Improve the Performance of Spark

Things on this page are fragmentary and immature notes/thoughts of the author. Please read with your own judgement!

Plan Your Work

Have a clear idea about what you want to do is very important, especially when you are working on an explorative project. It often saves you time to plan your work a little before jumping into it.

Data Storage

Use Parquet as the data store format. While Spark/Hive supports many different data formats, Parquet is the optimal data format to use. When creating a Hive table, use the Spark SQL syntax to create a Spark-based Parquet format instead of Hive-based Parquet format. That is you use a query like
```
CREATE TABLE table_name (id Int, name String) USING Parquet
```
instead of
```
CREATE TABLE table_name (id Int, name String) STORE AS Parquet
```
or
```
CREATE TABLE table_name (id Int, name String)
```
The last 2 SQL queries uses Hive-based Parquet format which might not benefit from some Spark execution optimizations.
Use partition or bucket columns on large tables.
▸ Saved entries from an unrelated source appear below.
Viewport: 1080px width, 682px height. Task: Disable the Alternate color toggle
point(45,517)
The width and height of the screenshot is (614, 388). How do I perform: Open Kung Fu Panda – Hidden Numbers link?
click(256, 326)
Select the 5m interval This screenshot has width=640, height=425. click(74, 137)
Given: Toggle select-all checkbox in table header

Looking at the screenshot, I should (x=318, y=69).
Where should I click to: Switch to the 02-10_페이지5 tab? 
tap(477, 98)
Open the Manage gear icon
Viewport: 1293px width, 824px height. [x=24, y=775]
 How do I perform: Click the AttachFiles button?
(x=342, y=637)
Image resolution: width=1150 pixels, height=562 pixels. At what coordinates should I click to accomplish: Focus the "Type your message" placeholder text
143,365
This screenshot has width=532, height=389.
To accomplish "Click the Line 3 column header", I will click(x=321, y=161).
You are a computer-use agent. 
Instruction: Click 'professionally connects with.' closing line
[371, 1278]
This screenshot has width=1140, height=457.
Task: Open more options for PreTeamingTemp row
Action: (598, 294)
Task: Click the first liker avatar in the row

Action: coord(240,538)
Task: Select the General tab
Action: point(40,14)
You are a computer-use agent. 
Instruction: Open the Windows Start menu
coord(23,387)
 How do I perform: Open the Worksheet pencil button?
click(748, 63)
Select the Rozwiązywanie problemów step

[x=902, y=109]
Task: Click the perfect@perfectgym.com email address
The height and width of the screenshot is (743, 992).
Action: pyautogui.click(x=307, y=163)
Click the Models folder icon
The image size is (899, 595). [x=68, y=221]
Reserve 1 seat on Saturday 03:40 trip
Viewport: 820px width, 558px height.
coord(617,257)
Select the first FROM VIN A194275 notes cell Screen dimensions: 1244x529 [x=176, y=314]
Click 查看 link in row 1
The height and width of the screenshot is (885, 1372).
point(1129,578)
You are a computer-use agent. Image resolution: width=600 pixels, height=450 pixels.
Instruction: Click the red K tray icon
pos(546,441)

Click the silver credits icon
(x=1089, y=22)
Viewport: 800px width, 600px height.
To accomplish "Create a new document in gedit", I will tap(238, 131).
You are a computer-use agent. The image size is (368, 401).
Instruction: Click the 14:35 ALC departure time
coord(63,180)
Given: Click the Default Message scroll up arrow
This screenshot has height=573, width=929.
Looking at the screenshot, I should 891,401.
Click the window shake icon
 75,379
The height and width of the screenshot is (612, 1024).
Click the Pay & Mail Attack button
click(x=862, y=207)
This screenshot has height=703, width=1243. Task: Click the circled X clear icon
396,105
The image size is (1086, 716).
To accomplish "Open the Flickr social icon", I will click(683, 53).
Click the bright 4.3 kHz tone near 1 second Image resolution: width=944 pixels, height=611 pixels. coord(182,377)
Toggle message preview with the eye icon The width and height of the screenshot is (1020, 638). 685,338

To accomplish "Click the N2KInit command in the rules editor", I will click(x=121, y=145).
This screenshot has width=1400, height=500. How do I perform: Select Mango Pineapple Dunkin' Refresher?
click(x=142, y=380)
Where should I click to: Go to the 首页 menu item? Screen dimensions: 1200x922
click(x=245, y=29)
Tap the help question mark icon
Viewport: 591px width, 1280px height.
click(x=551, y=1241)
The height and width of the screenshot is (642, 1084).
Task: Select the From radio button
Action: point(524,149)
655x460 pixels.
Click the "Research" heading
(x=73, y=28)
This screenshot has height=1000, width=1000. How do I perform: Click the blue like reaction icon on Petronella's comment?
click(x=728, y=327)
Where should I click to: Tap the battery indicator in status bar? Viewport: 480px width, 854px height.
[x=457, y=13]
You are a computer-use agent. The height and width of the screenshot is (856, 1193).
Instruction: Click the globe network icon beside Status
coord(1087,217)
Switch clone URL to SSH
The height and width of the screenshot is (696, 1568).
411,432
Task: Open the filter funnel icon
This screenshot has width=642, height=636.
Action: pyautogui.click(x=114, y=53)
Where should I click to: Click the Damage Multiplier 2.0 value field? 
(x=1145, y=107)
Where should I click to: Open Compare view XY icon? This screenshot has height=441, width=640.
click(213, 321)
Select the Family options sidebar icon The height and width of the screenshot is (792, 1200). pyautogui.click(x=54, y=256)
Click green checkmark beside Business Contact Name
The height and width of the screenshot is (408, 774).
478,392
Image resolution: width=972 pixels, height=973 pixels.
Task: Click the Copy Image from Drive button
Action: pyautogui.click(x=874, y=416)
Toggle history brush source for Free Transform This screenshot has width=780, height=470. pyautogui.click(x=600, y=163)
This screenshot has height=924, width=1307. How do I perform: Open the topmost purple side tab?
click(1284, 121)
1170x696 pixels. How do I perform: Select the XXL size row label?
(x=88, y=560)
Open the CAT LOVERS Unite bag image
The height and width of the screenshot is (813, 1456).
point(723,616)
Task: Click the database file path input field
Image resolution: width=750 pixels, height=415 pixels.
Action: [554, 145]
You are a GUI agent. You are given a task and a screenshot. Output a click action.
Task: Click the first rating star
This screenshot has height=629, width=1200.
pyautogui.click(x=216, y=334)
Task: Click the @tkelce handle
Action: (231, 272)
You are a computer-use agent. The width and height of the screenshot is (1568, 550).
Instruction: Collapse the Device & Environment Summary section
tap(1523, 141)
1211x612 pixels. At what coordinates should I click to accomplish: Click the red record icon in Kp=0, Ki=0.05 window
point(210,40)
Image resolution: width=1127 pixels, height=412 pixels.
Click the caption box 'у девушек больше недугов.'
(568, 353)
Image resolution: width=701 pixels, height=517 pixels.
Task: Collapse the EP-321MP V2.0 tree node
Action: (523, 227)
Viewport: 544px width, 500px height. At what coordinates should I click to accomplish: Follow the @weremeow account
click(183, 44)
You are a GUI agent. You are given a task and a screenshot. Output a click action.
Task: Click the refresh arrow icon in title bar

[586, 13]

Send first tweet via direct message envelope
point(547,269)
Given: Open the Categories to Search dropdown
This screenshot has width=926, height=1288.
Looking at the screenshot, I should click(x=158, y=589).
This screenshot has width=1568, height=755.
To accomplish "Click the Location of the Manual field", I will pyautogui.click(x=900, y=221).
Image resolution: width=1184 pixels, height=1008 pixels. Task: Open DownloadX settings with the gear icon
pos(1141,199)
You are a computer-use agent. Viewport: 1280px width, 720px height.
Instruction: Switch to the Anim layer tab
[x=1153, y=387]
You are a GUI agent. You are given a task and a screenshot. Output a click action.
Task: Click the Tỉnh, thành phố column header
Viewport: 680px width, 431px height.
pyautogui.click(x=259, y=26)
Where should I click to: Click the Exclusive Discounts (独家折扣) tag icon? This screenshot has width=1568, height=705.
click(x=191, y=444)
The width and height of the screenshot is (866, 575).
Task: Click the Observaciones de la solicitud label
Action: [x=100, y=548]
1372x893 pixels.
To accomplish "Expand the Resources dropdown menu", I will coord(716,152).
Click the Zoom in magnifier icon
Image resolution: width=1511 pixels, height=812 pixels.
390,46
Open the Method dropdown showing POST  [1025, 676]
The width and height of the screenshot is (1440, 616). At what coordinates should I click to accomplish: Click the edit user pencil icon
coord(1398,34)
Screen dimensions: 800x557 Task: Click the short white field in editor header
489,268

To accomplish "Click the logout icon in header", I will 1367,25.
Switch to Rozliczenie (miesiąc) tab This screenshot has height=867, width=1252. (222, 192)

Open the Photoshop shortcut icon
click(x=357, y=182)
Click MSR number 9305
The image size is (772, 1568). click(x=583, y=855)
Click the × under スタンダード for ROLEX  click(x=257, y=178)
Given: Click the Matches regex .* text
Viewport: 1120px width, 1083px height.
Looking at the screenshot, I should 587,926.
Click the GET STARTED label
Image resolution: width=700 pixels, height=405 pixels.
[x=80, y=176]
For more details discussions, please refer to Partition and Bucketing in Spark .

SQL Query / DataFrame API

Accelerate table scan by adding proper filter conditions. Use proper filter conditions in your SQL statement to avoid full table scan. Proper filter conditions on Partition, Bucket and Sort columns helps Spark SQL engine to fast locate target dataset to avoid full table scan, which accelerates execution.
Several smaller queries (achieving the same functionality) is preferred to a big query (using complex features and/or subqueries). For example, window_function(...) over (partition by ... order by ...) can be achieved using a group by followed with a inner join. The latter approach (using group by + inner join) runs faster in Spark SQL generally speaking.
Be cautious about the method RDD.collect as it retrieves all data in an RDD/DataFrame to the driver. This will likely cause an out-of-memory issue if the RDD/DataFrame is big. Even if not, it will make your Spark application run slowly.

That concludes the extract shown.